WHAT THE TASK ASKS
Every line from the line containing "Open the Chrome" through the final line below is to be repeated exactly; no other line is.

(Saved entries)
════════════════

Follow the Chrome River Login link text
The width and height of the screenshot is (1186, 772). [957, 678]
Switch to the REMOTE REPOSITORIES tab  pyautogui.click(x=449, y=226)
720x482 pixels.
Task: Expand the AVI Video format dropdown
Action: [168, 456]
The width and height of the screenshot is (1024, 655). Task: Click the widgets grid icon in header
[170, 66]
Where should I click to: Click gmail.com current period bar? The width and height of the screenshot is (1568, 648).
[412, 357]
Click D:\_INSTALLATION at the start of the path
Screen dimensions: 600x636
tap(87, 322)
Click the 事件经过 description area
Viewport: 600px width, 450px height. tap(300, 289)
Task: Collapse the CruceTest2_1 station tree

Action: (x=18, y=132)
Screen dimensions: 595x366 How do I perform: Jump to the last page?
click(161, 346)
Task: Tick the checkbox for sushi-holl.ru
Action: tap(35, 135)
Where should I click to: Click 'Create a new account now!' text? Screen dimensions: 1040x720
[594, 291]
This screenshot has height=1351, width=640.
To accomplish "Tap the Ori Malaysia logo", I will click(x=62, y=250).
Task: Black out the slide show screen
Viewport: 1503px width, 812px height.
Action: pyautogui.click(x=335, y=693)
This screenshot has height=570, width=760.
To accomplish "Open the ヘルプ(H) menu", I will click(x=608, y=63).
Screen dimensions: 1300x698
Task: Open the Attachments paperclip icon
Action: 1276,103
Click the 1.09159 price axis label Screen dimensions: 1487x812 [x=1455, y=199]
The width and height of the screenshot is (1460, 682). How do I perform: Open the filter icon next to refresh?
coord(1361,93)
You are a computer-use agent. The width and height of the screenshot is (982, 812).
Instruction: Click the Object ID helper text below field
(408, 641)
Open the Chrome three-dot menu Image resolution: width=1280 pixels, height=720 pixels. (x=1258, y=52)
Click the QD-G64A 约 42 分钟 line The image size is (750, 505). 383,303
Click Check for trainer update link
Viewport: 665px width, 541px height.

════════════════

SOLUTION BELOW
Open the Chrome three-dot menu Image resolution: width=1280 pixels, height=720 pixels. (x=1258, y=52)
Click the QD-G64A 约 42 分钟 line The image size is (750, 505). 383,303
Click Check for trainer update link
Viewport: 665px width, 541px height.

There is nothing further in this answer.